Das Hauptargument des Analysten ist, dass historische Auslöser, die einst Altseason-Synchronisation ermöglichten, in diesem Zyklus nicht mehr funktionieren. Er erinnerte an zwei mittlerweile verblasste Strategien: zeitlich abgestimmte Nach-Halving-Bewegungen und die Sequenz “BTC macht ATH → DOGE folgt”. "If we look at the halving… Dogecoin [historically] went to the moon about 240–260 days post-halving," sagte er.
"Right now… we’re almost at 500 days post-halving and there’s still no shot on the moon." Ebenso hat das Erreichen neuer Höchststände bei Bitcoin sich nicht auf DOGE übertragen: "Bitcoin breaks the high, Doge makes a new all-time high… Bitcoin breaks the high, nothing happens. We’re still bearish." Seiner Meinung nach bleiben nur zwei unerfüllte, zykluskonsistente Bedingungen – Ethereum und der Russell 2000 auf Rekordniveau – bevor man von einem Wechsel zum Altseason-Regime sprechen kann.
Marktführerschaft und “Dominanz”-Dynamiken sind Teil seiner Diagnose. Auf seinen Diagrammen fielen frühere Versuche des Russell 2000, das Hoch zu durchbrechen, mit einem Rückgang der Dominanz zusammen, ein Muster, das laut ihm die Altcoin-Breite freisetzen könnte. Er warnte jedoch, dass ein gescheiterter Ausbruch die Uhr zurücksetzen würde: "Everybody thinks this is altseason, but the dominance is going to go back up because the Russell is going to go down? It’s very possible." Bis das Small-Cap-Börsenbarometer und ETH beide Widerstände durchbrechen, bleibt er “optimistisch” statt “aufgeregt”.

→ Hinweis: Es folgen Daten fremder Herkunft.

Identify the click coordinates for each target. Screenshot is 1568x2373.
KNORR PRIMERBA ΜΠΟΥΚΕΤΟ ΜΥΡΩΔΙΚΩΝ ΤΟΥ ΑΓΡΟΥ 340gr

Selbst wenn er übermäßige Werbenarrative auseinander nahm – "the data doesn’t actually support [‘biggest altseason of all time’]" – skizzierte VisionPulsed nur das einzige Szenario, das er bereit ist, als “hopeium” zu nennen. Er zeichnete die Annäherung des Russell 2000 “getting close to the all-time high” parallel zu ETH “also getting close to the high”, in Verbindung mit der Kompression von DOGE als dasselbe Setup, das der früheren impulsiven Phase vorausging: "Once the Russell gets over the high and once Ethereum gets over the high, I’m going to start getting very excited. But until then, we’re not there."
Diese Nüchternheit erstreckt sich über den Preis hinaus. Er wies auf das nachlassende Engagement als Stimmungsindikator hin: "It’s very possible that at any moment the videos will start getting below 2,000 views… There’s nobody here. Google Trends back that up." In seiner Lesart entspricht das Fehlen von Einzelhandelsaktivität einem ungelösten Zyklusübergang statt einer bereits in Bewegung befindlichen Spannfeder.
Das Fazit lag dort, wo es begann: Dogecoins Crash-Narrativ kann nicht allein durch Krypto-eigene Signale beendet werden. Ohne gleichzeitige Ausbrüche bei ETH und dem Russell 2000, so argumentiert er, bleibt DOGE in der Spanne gebunden und der Altcoin-Komplex im Vergleich zu früheren Zyklen unterpowert.
Zum Zeitpunkt des Pressetermins wurde DOGE bei $0.21757 gehandelt.